TASKS TO PERFORM
[A] In the article on voice-enabling IT apps, what was the product called during its beta stage?
[B] Copy from the article on voice-enabling IT apps the passage starting at "Voice-Enabling IT Apps" and ending at "develop such apps.".

In-Depth

Voice-Enabling IT Apps Gets Easier with Multi-Vendor Package, VoiceXML

Two companies have teamed up to simplify creating voice-enabled applications

Voice-response applications are everywhere, but many IT departments face challenges when building them from scratch. To help IT overcome a lack of in-house knowledge or the hassle associated with the perplexing telephony technology involved, CommuniGate Systems and Voxeo Corporation are joining forces to offer a hosted VoIP and interactive voice-response system that should make it easier for IT to develop such apps.

Don’t let VoIP scare you; we’re not talking Skype or low-cost long distance service from your cable company. Instead, it refers to IP-based PBX systems, and the two companies handle all the technical details for you.

Helping make development easier, according to John Hibel, Voxeo’s vice president of marketing, is VoiceXML, a markup language similar to HTML that enables creation of services over the phone. Hibel says developers won’t have the steep learning curve to create voicemail applications or to enable voice features in IT applications (such as adding voice reminders via phone).

In their move to simplify enterprise VoIP, CommuniGate and Voxeo will offer turnkey communications servers that are easy to deploy and manage, targeted at small and mid-size companies without dedicated IT sections and departments within a larger enterprise that are supported by IT. The companies take care of the considerable technology involved, from standards-based IP-PBX and speech-enabled IVR to conferencing and unified messaging into a one-stop-shop.

Named Office Lingo during its beta stage, the final product integrates CommuniGate Pro (an IP communications application server) and Voxeo’s Prophecy Voice Platform (which does the speech recognition and voice synthesis). IT options range from a turnkey appliance to complete hosted and service packages.

What this partnership brings is a “communications system that touches different modes of communication and is programmable for phone services through W3C-based standards and uses a methodology that IT/Web-centric people are familiar with. For Fortune 2000 IT mainframe people who aren’t talking voice and telephony protocols but who light up when they hear [the terms] HTML or .NET or JSP, this gives them a platform to create communications services using W3C standards and tools that they’re already familiar with. That’s pretty compelling.”

Think of what IT needs to handle if they want to voice-enable an application, Hibel says. “If you want a complete communications service, you have to get a PBX, IVR, an e-mail server, presence and instant messaging, and then figure out how to glue all that together and make it work, then how to house it and take care of it and keep all the equipment updated. We can deliver that in one simple package that scales and which can be delivered as a box that sits on a rack in your closet, or as a hosted service that sits in our data center, or we can do anything in between.”

[Saved data entries]

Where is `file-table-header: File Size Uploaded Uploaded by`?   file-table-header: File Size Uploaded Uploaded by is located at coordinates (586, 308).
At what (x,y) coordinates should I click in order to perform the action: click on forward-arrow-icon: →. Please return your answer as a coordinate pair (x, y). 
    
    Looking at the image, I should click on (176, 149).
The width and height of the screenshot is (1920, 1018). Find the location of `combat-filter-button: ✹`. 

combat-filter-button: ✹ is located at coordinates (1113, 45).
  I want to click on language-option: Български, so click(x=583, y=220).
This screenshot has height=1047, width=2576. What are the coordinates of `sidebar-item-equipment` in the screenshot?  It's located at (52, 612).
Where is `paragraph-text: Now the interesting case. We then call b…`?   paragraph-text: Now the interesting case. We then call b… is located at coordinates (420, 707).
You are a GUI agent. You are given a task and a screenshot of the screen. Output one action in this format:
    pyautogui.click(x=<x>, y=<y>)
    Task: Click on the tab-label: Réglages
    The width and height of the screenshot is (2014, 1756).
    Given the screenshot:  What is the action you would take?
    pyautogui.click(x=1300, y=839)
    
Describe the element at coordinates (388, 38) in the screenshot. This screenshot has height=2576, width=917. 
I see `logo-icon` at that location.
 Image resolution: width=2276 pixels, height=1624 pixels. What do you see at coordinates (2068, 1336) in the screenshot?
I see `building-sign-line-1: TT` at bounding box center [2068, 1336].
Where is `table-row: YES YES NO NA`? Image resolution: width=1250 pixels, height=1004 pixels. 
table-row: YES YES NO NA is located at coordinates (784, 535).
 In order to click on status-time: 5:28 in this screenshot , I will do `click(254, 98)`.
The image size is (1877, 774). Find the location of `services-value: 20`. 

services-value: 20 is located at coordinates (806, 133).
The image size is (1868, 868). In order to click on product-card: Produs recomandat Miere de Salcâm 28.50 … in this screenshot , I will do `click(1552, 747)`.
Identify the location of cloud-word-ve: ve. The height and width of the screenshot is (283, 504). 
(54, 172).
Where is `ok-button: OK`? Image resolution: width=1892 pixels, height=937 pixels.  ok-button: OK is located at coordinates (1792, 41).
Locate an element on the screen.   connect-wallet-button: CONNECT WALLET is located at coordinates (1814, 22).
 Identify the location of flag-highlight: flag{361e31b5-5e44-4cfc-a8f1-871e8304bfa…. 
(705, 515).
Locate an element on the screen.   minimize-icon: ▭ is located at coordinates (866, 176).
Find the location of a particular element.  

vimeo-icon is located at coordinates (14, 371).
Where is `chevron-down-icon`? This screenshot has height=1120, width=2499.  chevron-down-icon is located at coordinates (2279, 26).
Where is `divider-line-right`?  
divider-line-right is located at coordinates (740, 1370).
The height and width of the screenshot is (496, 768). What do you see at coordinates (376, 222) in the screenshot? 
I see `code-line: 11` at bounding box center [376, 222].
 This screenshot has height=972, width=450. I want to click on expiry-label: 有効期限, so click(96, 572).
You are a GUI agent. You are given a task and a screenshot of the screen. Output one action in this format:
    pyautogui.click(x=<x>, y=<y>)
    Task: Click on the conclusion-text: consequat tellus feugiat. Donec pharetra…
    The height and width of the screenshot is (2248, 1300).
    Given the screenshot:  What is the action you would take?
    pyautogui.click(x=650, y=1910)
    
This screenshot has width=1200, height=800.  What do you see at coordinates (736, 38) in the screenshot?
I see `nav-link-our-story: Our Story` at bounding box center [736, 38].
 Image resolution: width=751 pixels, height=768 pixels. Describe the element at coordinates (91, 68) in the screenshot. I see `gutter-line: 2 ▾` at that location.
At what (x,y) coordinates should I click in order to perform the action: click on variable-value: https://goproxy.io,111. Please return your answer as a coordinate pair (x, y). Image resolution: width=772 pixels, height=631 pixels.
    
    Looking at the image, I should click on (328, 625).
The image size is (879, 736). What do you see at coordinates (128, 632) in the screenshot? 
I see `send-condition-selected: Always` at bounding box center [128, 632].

RESULTS OF THE EXERCISE
[A] Office Lingo

[B]
Voice-Enabling IT Apps Gets Easier with Multi-Vendor Package, VoiceXML

Two companies have teamed up to simplify creating voice-enabled applications

Voice-response applications are everywhere, but many IT departments face challenges when building them from scratch. To help IT overcome a lack of in-house knowledge or the hassle associated with the perplexing telephony technology involved, CommuniGate Systems and Voxeo Corporation are joining forces to offer a hosted VoIP and interactive voice-response system that should make it easier for IT to develop such apps.